POREST: People should already be shocked!! They don't need my insignificant little album to do that for them. I released two or three records before "Tourrorists!" but for this release, I issued a collection of material that dealt either directly or indirectly with terror, tourism or both. It's filled with hidden meanings and cloaked in sheets of pseudo-ambiguity. It seems no one else wants to deal with politics in their work in the way I'd like to see it. I don't really listen to overtly politicized music anyway. It's largely uninteresting to me. Most so-called political "art" is presented on a pedestal–either preaching down to the feeble-minded self-proclaimed liberals that comprise their audience or decorated in some genre's BLING with a weak message so it's easily sold and agreed with. Political art usually acts like it has answers. Let's face it, there aren't any answers. Anyone can come down on George Bush. Even right-wingers do that. Hating on the president's not a statement. It's tired. He's in the fuckin way like they all are. He's there to block the sun. He's there so you think you know where your frustrations lie. No president will ever change that. Fuck Clinton as well...and whoever's next. It won't matter. YOU'RE who's for dinner on their golden platter.
IRAQ1: are you a real terrorist? : do you feel like you are close to one?
POREST: Am I a real terrorist? Are you? Anyone can be inspired to be. You have all the divine inspiration you need out there to become one. I don't operate on the same level as you. I have my present way of dealing with my ideas. When that expires, I'll move onto another form. You and I probably have similar drives and grievances, but I can't possibly see what you've seen. You're on the receiving end of my tax dollars. Ultimately, I'm killing you and your comrades off indirectly as long as I choose to live here, where I am from. I'm no better than an Israeli in Palestine as long as I'm here. But I have unfinished business to tend to on these grounds. When it's time, I'll leave.
IRAQ1: what do you have in common with the likes of me, or worse with the likes of those cia agents who flew the airplanes into the twin towers?
POREST: I have nothing in common with the entities responsible for flying the planes into the towers. Don't be so sure they were CIA agents. Is that what you think in Iraq? There are infinite possibilities ranging from human to remote control. The bottom line is, the 9/11 story is soaked in sugary falsehoods that no one is allowed to question, lest they get dubbed conspiracy theorists. Well, 9/11 was a conspiracy, was it not? Why is it that we were sold an official story anywhere between 25 minutes to two weeks after the production that we are not supposed to question? They took people for fools as they knew they could. There was no underestimating the general public here. They duped em all carte blanche. Even the ones with brains. Especially the ones with brains it seems. Brains that won't die.
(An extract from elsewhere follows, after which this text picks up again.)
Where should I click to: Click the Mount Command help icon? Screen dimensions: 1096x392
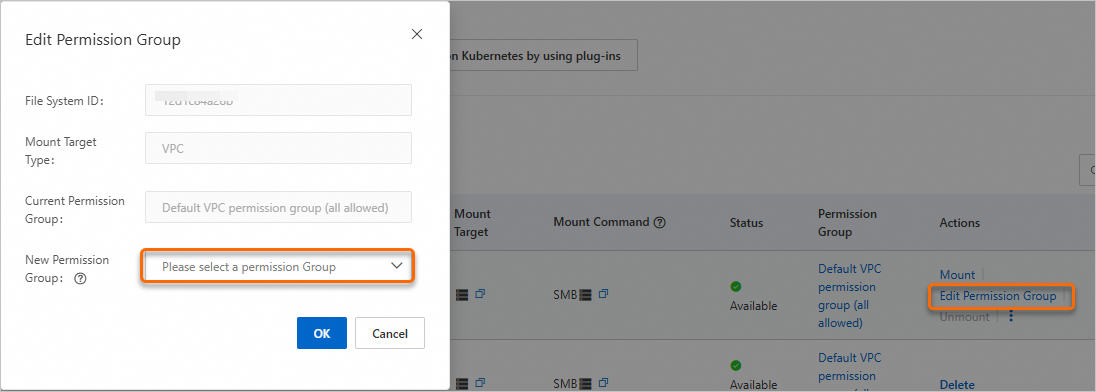click(659, 222)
IRAQ1: hmn... there emerges three different categories of terrorists, one is us, the freedom fighters who are fighting the imperial army in OUR land, the second being you faggots over there inside the empire who think they are doing something effective in challenging the empire but have no influence whatsoever over the hearts and minds of either imperial or colonial population, and third the real terrorists who are waging a campaign of fear (either from the ground or inside the jetplanes) in the mind of imperial subjects. between the three you seem to be the most useless one, making a fool of yourself. what do you really think your achieving with your movies and music?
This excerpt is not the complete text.